- PROMPT
Check each line of the data for "protection" and select those that have it.

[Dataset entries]
________________________________________
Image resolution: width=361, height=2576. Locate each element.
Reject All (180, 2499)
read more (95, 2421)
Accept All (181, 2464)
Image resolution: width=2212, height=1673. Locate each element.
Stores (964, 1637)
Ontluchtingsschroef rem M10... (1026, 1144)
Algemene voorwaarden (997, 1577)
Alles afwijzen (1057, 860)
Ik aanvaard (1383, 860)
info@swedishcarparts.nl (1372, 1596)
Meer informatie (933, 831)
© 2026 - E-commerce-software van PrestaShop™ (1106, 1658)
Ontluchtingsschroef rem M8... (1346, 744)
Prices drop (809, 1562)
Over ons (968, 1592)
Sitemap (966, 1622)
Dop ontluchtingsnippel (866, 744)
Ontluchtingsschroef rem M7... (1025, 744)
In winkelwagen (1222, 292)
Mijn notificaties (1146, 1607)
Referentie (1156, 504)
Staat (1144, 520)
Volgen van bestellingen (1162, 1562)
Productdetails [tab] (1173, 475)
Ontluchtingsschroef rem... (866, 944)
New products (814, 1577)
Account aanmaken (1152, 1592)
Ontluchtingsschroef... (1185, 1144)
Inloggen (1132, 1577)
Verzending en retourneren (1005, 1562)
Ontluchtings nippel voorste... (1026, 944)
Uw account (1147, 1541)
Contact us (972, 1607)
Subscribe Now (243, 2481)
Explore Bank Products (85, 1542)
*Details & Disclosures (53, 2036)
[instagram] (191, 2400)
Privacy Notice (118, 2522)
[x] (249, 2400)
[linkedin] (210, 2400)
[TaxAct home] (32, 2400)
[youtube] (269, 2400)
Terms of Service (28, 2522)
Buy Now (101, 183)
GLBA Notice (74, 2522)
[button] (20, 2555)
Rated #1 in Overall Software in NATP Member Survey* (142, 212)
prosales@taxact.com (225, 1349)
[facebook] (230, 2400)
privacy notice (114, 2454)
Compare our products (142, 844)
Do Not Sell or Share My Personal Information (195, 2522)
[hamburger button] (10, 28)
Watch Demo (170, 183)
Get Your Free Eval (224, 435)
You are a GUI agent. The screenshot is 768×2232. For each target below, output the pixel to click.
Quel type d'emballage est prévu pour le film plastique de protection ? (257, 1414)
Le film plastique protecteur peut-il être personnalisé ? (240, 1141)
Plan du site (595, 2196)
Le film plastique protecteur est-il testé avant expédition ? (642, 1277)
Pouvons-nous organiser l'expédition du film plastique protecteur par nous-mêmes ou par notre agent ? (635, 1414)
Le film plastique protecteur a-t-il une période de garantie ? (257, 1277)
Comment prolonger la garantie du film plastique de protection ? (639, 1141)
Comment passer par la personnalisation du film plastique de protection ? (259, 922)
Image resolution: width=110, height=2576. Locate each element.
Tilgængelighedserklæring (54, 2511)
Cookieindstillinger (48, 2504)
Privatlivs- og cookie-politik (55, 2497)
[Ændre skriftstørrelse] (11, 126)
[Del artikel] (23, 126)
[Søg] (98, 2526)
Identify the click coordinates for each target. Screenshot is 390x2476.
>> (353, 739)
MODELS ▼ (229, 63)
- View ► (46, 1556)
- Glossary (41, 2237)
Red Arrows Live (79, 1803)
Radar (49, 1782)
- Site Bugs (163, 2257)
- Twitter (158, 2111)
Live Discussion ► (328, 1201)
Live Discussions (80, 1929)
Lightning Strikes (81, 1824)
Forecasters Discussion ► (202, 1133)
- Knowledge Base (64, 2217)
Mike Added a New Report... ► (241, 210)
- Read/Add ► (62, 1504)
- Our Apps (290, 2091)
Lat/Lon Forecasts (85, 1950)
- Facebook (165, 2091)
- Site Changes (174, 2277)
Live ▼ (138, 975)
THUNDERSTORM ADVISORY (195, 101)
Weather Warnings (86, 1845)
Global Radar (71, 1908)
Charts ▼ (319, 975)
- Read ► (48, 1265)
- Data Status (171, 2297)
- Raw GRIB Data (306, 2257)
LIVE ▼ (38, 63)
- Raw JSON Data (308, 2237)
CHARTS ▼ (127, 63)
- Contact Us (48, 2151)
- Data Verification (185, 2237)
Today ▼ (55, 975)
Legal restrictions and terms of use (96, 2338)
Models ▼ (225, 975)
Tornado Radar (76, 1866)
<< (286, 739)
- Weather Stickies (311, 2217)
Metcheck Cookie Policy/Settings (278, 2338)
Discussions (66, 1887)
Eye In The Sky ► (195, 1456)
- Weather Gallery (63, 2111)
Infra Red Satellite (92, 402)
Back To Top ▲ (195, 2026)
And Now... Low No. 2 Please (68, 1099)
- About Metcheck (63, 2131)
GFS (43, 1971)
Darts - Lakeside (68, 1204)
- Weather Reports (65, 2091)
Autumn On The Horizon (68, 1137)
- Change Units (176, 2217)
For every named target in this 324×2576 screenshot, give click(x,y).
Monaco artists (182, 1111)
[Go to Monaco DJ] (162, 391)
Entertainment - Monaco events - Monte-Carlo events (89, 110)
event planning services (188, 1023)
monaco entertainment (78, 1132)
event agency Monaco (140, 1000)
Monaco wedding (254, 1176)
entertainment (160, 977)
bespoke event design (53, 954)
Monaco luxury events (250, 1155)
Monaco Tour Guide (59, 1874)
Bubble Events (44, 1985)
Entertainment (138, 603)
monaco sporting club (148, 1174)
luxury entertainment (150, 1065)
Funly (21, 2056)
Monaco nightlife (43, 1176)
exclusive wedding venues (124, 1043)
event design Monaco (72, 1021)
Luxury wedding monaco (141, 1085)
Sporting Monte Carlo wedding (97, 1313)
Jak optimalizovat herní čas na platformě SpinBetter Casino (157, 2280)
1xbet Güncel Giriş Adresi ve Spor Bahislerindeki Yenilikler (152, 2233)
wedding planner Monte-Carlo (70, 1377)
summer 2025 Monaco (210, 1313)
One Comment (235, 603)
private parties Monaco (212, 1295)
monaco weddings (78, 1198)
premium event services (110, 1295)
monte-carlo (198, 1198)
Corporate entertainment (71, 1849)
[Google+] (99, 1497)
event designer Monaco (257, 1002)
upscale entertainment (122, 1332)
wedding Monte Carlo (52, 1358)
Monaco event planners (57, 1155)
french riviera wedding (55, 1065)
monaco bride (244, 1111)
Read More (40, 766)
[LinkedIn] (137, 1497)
________________________________________
- OUTPUT
Quel type d'emballage est prévu pour le film plastique de protection ? (257, 1414)
Comment prolonger la garantie du film plastique de protection ? (639, 1141)
Comment passer par la personnalisation du film plastique de protection ? (259, 922)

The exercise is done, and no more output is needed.